• _EXERCISE_: Can you copy out this listing word for word, leaving the pictures out of your copy?

• _DATASET EXTRACT_:
---*---
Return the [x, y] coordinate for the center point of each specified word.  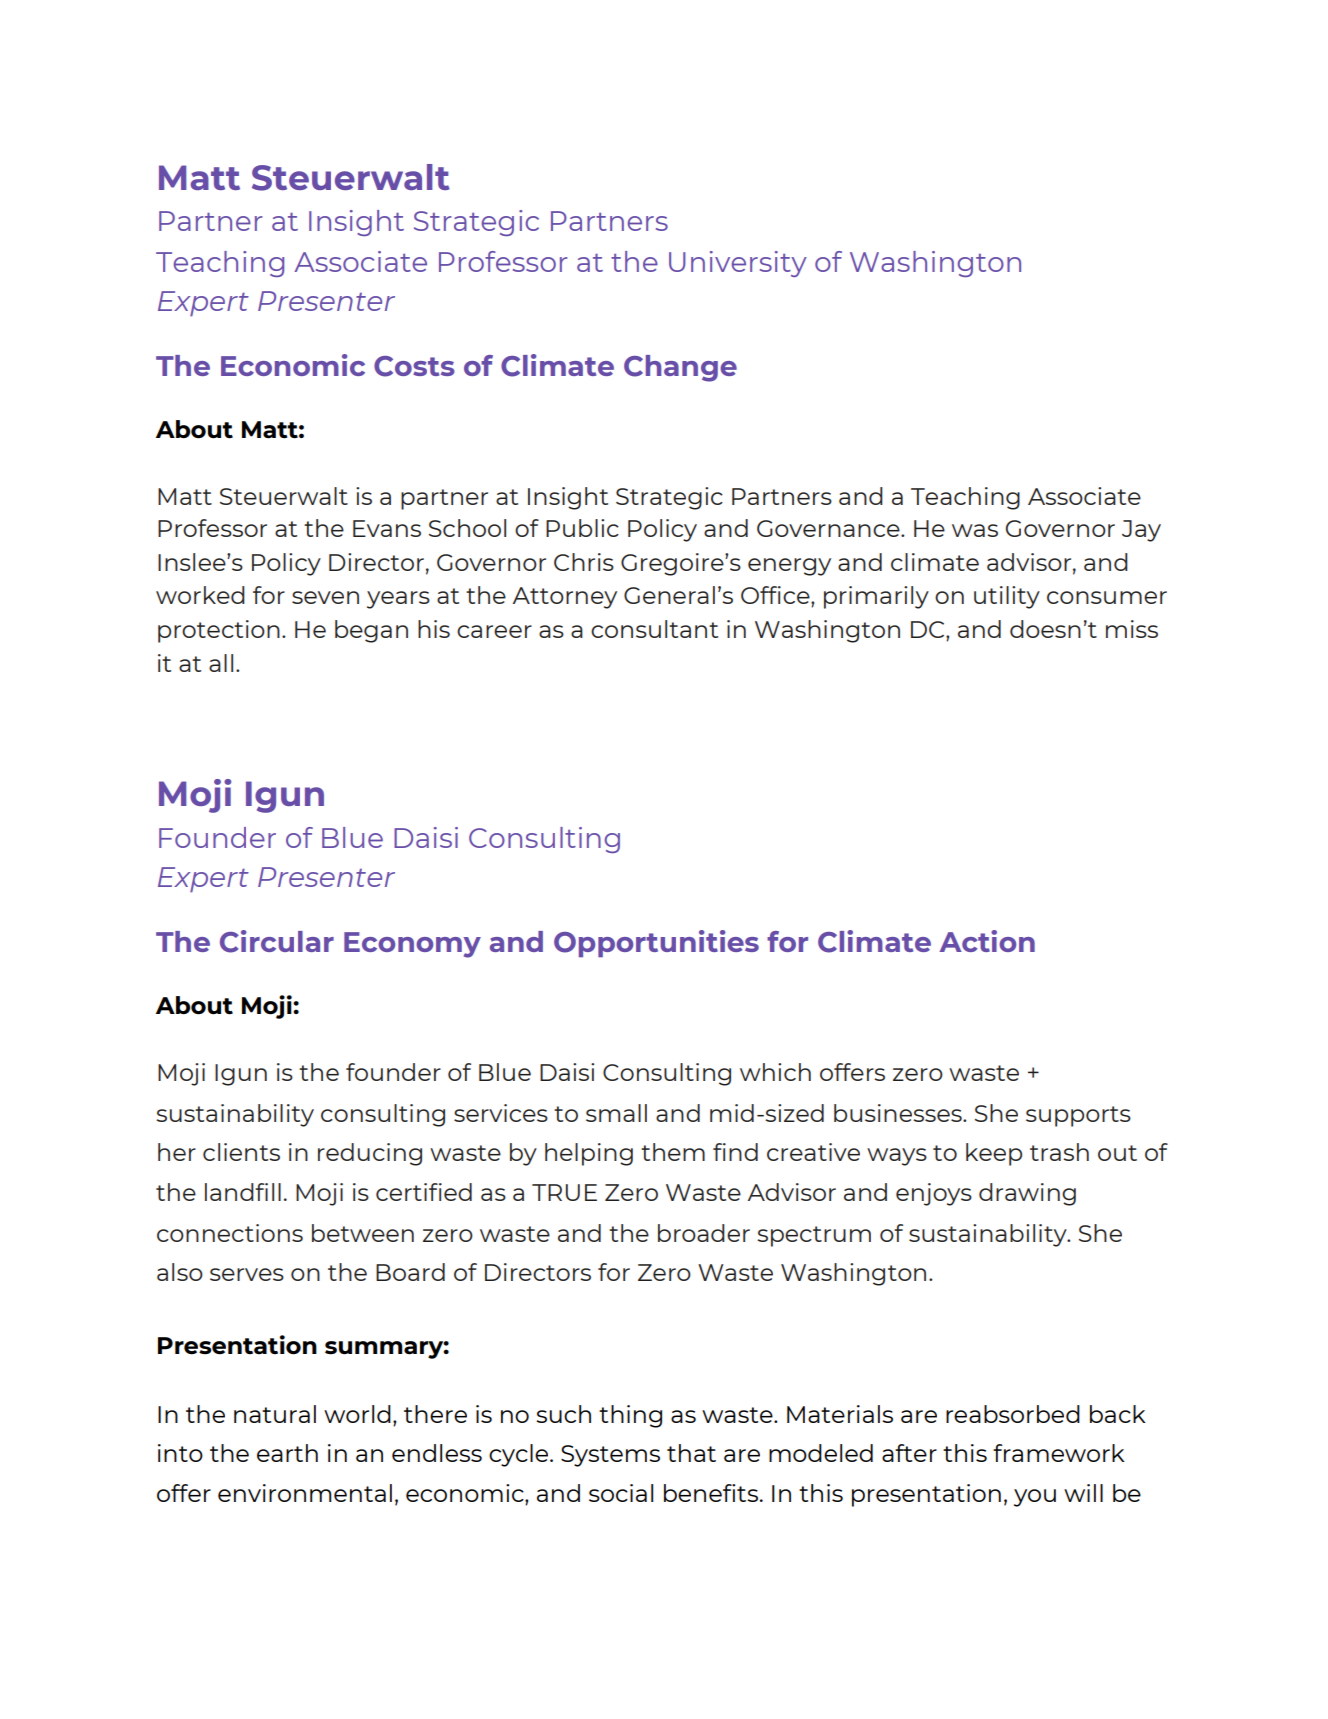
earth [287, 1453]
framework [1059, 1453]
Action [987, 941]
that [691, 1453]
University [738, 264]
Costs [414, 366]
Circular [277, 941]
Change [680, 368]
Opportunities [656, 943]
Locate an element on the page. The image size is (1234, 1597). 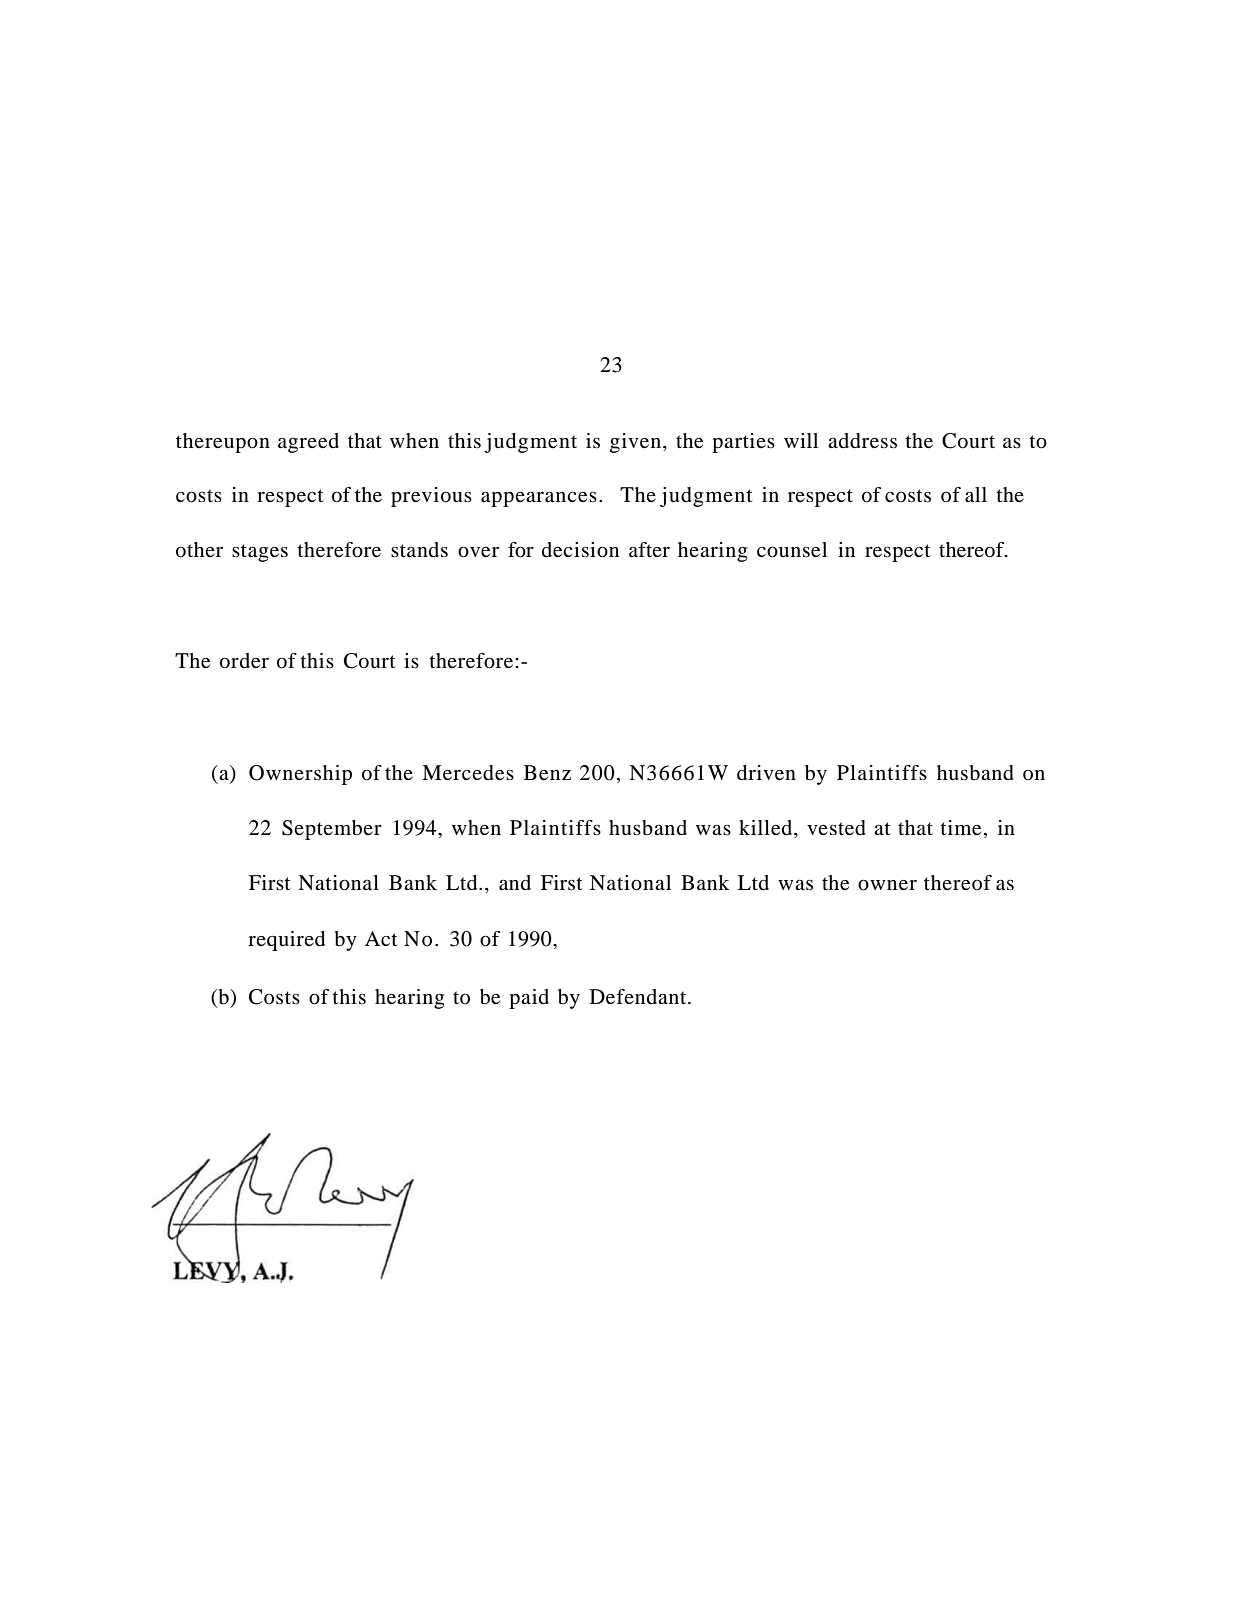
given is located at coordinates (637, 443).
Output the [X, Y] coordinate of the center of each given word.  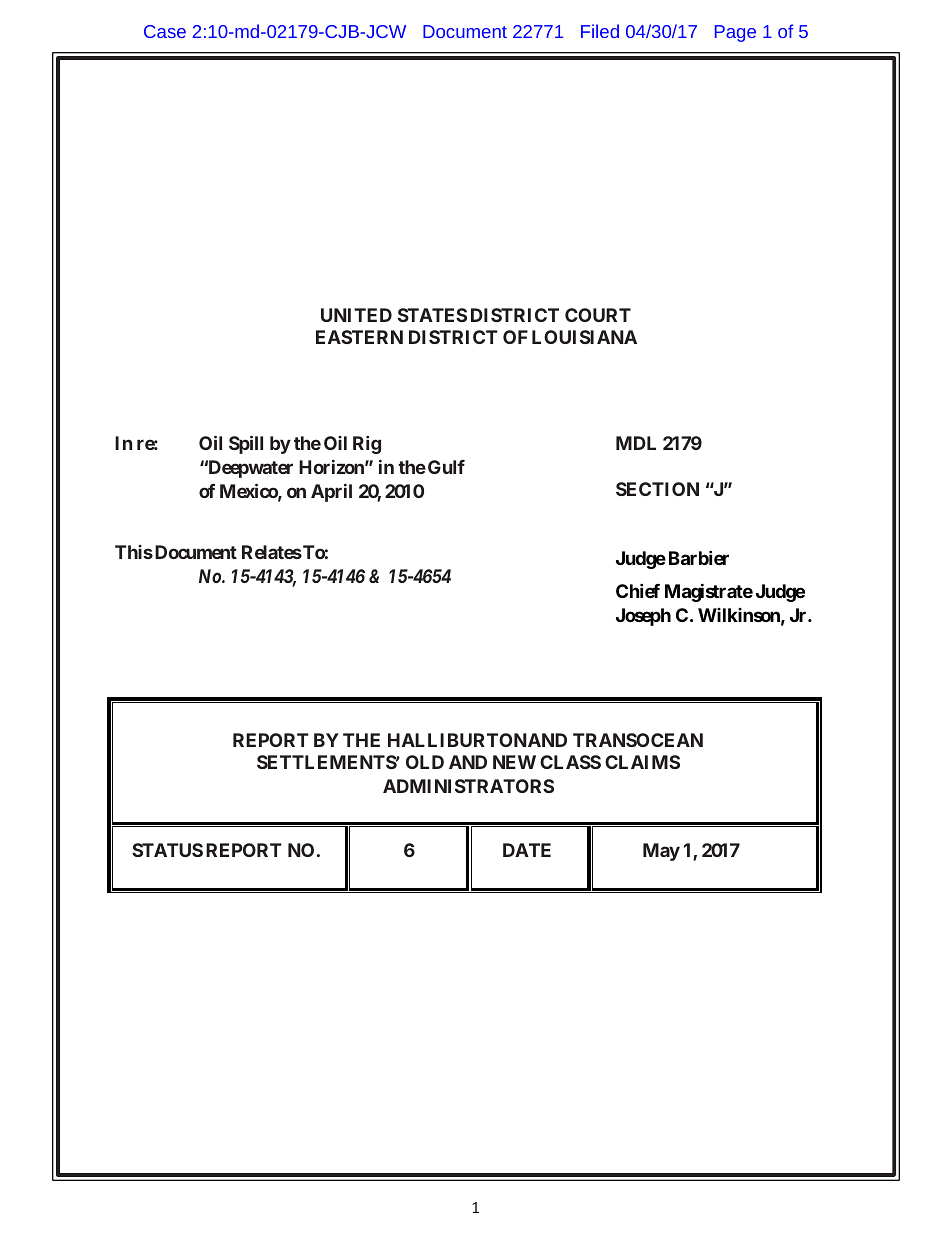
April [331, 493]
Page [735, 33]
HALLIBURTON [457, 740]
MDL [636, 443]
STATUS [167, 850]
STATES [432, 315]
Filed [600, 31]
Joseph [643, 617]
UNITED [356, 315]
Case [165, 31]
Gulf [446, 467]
---*---
• _SOLUTION TO THIS EXERCISE_:
Return the [x, y] coordinate for the center point of each specified word.  
earth [287, 1453]
framework [1059, 1453]
Action [987, 941]
that [691, 1453]
University [738, 264]
Costs [414, 366]
Circular [277, 941]
Change [680, 368]
Opportunities [656, 943]
Locate an element on the page. The image size is (1234, 1597). 
given is located at coordinates (637, 443).
Output the [X, Y] coordinate of the center of each given word.  
April [331, 493]
Page [735, 33]
HALLIBURTON [457, 740]
MDL [636, 443]
STATUS [167, 850]
STATES [432, 315]
Filed [600, 31]
Joseph [643, 617]
UNITED [356, 315]
Case [165, 31]
Gulf [446, 467]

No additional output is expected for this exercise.